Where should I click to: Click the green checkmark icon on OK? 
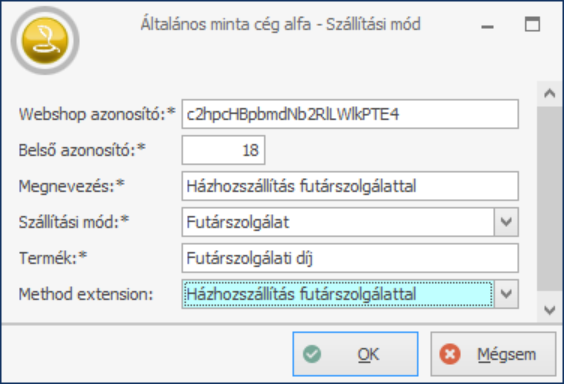click(312, 354)
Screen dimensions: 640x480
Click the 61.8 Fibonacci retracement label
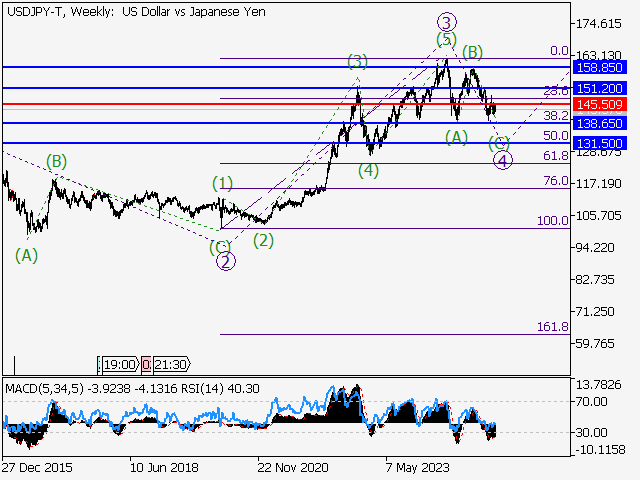[x=555, y=156]
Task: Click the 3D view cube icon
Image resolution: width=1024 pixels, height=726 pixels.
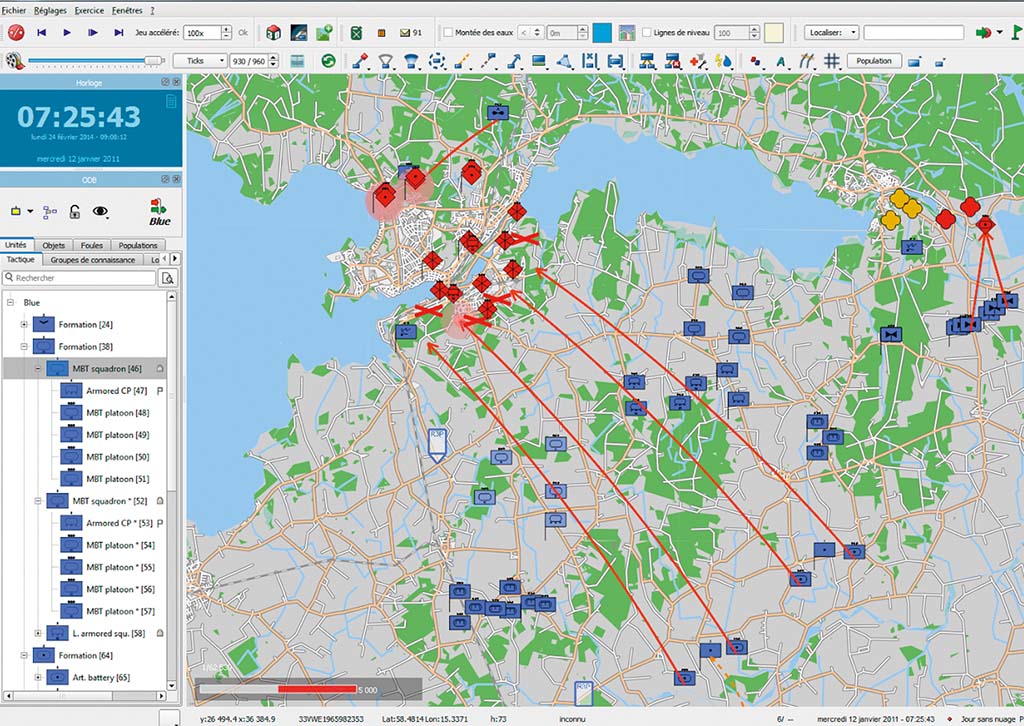Action: (273, 33)
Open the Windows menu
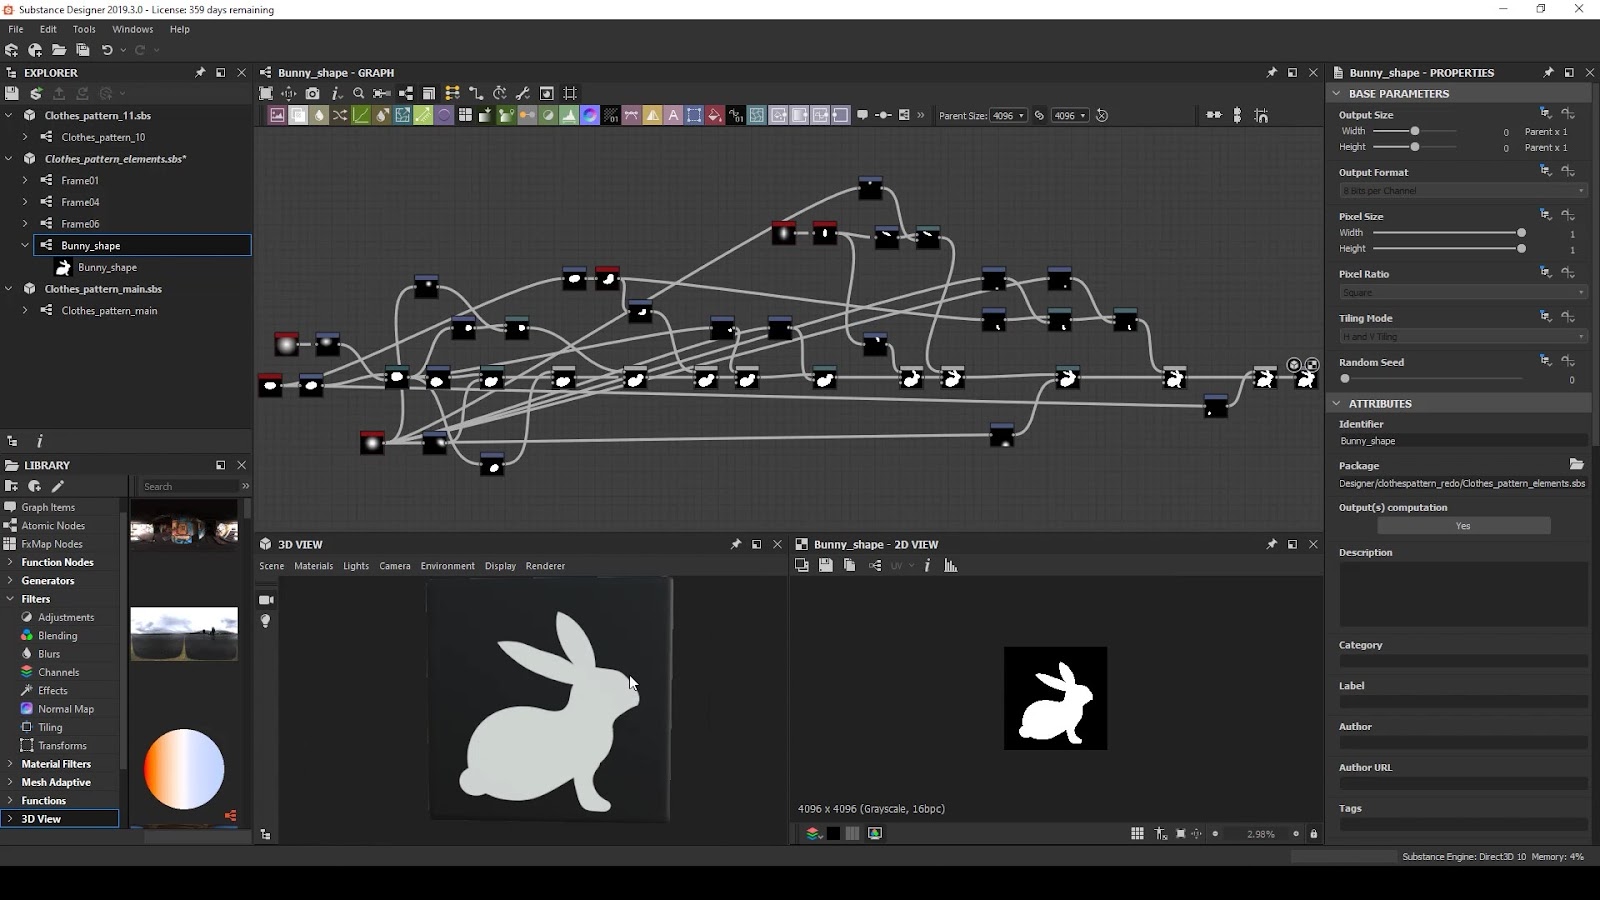 [x=132, y=29]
····················
# [Task item]
Please retype the whole of the data precisely, omitting pictures.

# [Output]
Where should I click to: Click the green checkmark icon on OK? 
click(312, 354)
Screen dimensions: 640x480
Click the 61.8 Fibonacci retracement label
[x=555, y=156]
Task: Click the 3D view cube icon
Image resolution: width=1024 pixels, height=726 pixels.
Action: (273, 33)
Open the Windows menu
 [x=132, y=29]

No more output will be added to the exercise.